Starting from:

$30

Homework 3:  Mapping, Folding and Filtering away recursion

 Homework 3:  Mapping, Folding and Filtering away recursion
*CSci 2041: Advanced Programming Principles,

**Reminder:** In this class homeworks are a summative activity.  Therefore, unlike lab exercises and reading quizzes, you should only submit code that is the result of your own work and should not discuss solutions to this homework with anyone but the course staff.

However, you *may* ask clarifying questions about these instructions on `#hw-questions` in the course [Slack workspace](https://csci2041-010-f20.slack.com/).  **No code should be posted in this channel.**

## Overview: Document Similarity without recursion

In this problem, we will write an entire command-line application that
computes an iterative task without any explicit recursion or looping.

The problem our application will solve is based on the idea of
*document similarity*, which is a first step in many "big data"
applications such as improving search, language recognition, automated document
classification, automated document summary, authorship attribution,
and plagiarism detection.  In this task, we are given a (text) document `d`
to classify along with a list of "representative" documents
`[r_1; r_2; ...; r_N]`, and must choose the document `r_i` that is most
"similar" to `d`.   Your program will be run from the command line
with two arguments - the name of a file listing the files holding the
representative documents, and the name of a target file.  Eventually,
your program will compare this target file to each file listed in the
first file, decide which is the most similar, and print out a message
reporting the most similar document and how close it is to the target
document.

The beginnings of this application, as well as some examples you can
use to test it, are stored in the public `hw2041-f20` repository under
the `hw3` directory.  You should copy this directory to your personal repository
and work there.  A note about testing your code, which will go in the file `similar.ml`, for this problem: some of your code will need to reference functions provided in the file `fTools.ml`.  So before you start testing functions in `utop`, you'll need to issue the following directives:

```
utop # #mod_use "fTools.ml";;
```

(`#mod_use "file.ml"` is like `#use "file.ml"` except that the functions and values declared in `file` can be accessed as a module, e.g. as `File.func`)

Follow along as we build our application:

### Reading the file list

Your program should read the list of names of representative files from a file
whose name is passed in as the first command line argument.  For
instance, if we call your program from the command line as
`findsim list.txt example.txt` then the file `list.txt`
should contain a list of representative text files, one on each line.
The file `fTools.ml` contains definitions for the two I/O functions
you'll need for this assignment; `file_lines : string -> string list`
takes as input a file name and returns a list of lines in the file.

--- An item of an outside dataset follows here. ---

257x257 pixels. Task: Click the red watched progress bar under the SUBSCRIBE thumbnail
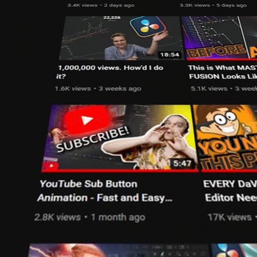[120, 171]
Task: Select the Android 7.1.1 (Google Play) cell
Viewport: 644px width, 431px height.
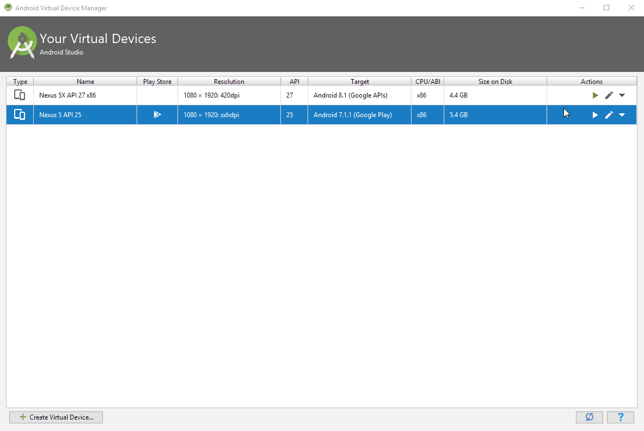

**Task 1:** Modify the first line of `main` -- `let repfile_list = [""]` -- to bind `repfile_list` to the list of file names stored in the file named by the argument `replist_name`.


### Reading the representative files, and the document

The other I/O function defined in `fTools.ml` is `file_as_string :
string -> string`: given a file name, it returns the entire
contents of the file as a string.  

**Task 2:** Still working in the `main` function at the bottom of `similar.ml`, modify the next two lines so that using `file_as_string` and an appropriate list function, `target_contents` is bound to the contents of the target file (passed as a name in `target_name`), and `rep_contents` is bound to a list of strings, containing the string contents of each representative file.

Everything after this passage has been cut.